General Khalid Shameem Wynne (; 28 August 1953 – 30 December 2017), was a four-star General in the Pakistan Army who served as the 14th Chairman of the Joint Chiefs of Staff Committee appointed in 2010 until retiring on 8 October 2013.

Early life and education

Wynne came from an army background and hailed from the soldier-producing area of Sialkot. His father, Lieutenant Colonel Arshad Shameem Wynne served in the Pakistan Army until 1972. His unit was also the 20th battalion of the Punjab Regiment. 

Khalids father, Arshad was a close aid to Quaid-e-Azam Muhammad Ali Jinnah.

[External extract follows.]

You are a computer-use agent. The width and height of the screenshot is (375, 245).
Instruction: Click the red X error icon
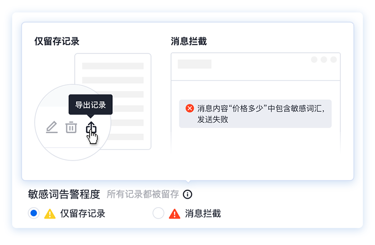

Khalid obtained his earlier education from various cantonment schools all over Pakistan and joined Cadet College Hasan Abdal as special entry in 1969 after matriculation.

Military career

In 1971, Wynne joined the Army after his intermediate examination. He passed out in April 1972 in the 1st Special War Course to join his father's battalion, 20 Punjab Regiment. He graduated from Command and Staff College, Quetta; Bundeswehr Command and Staff College, Hamburg, Germany; and the National Defence University, Islamabad. He held a master's degree in War Studies from Quaid-i-Azam University.

Command appointments
Wynne had held various command, staff and instructional appointments during his 42-year military career. He had been a brigade major of two infantry brigades. He had commanded his own 20th Battalion of the Punjab Regiment, two infantry brigades, including the 323 Infantry Brigade in Siachen (also known as Siachen Brigade), the 41st Infantry Division in Quetta and the Southern Command in Quetta.

Staff and instructional appointments

On the academic part, he had held various instructional designations and remained on the faculty of School of Infantry and Tactics, Quetta; Command and Staff College, Quetta and Pakistan Military Academy, Kakul.

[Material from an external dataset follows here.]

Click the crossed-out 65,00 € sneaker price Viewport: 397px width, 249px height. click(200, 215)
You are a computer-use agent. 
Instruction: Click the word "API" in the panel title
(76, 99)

Wynne also remained Chief of Staff in a Corps Headquarters and Commandant of the School of Infantry and Tactics in Quetta. He had also served in General Staff directorate, staying as Deputy Chief of General Staff (DCGS) from 2006 to 2007 and then as Chief of General Staff from April 2010 to October 2010.

Chairman Joint Chiefs of Staff Committee

Prior to his promotion, the official statement noted that "General Wynne was appointed as Chairman Joint Chiefs of Staff Committee by President Asif Ali Zardari, on the advice of Prime Minister Yousuf Raza Gilani."

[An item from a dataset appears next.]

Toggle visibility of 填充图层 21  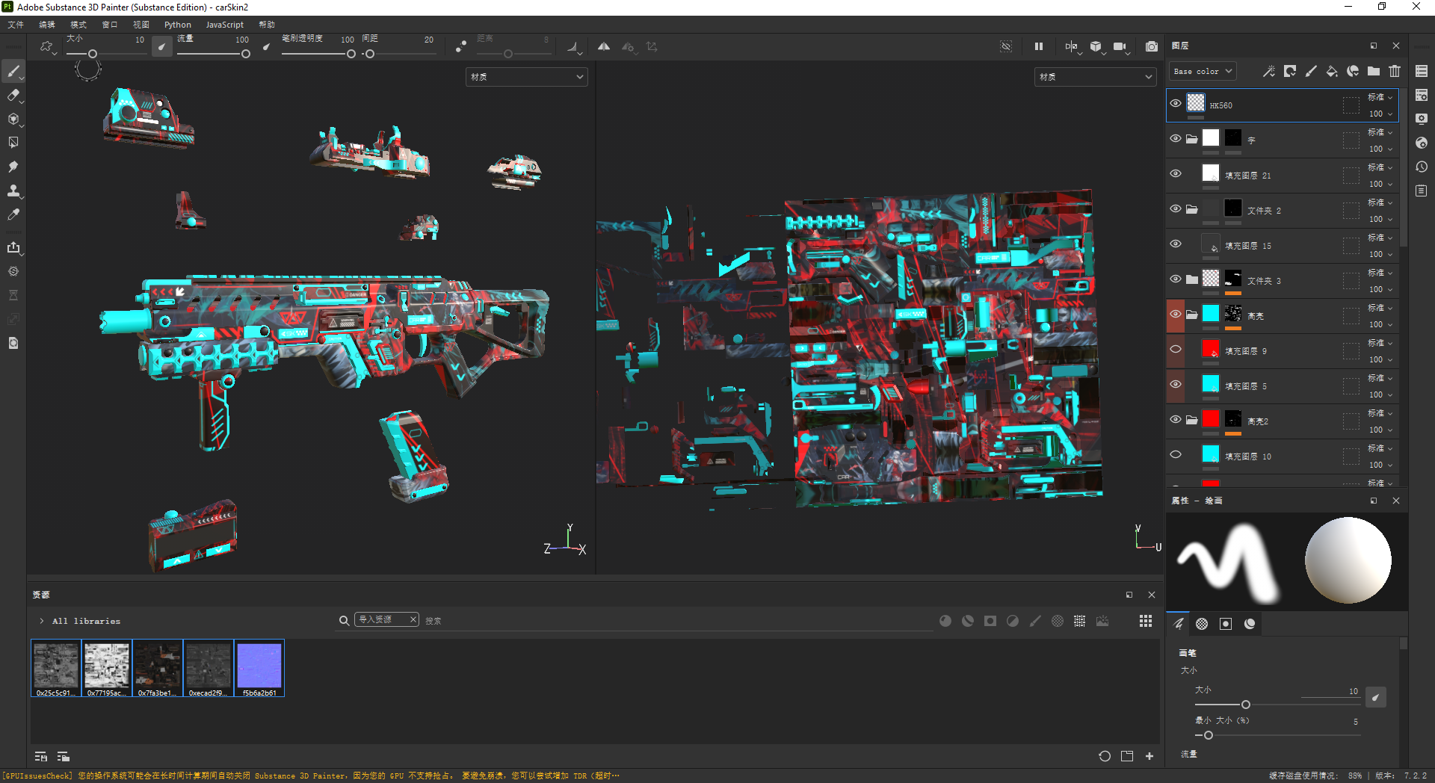(1176, 174)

Before this appointment, Wynne was serving as the Chief of General Staff (CGS) at the Army GHQ since April 2010. He also served as field operational Commander of the XII Corps in Quetta from 2007 to 2010, overseeing the Baloch insurgency and the fallout of the war in the Tribal Areas.

At the onset of the initial retirement dates of Generals Ashfaq Parvez Kayani and Tariq Majid at the end of 2010, Wynne would have been the senior-most general in the Pakistan Army and thus a candidate for a four-star post.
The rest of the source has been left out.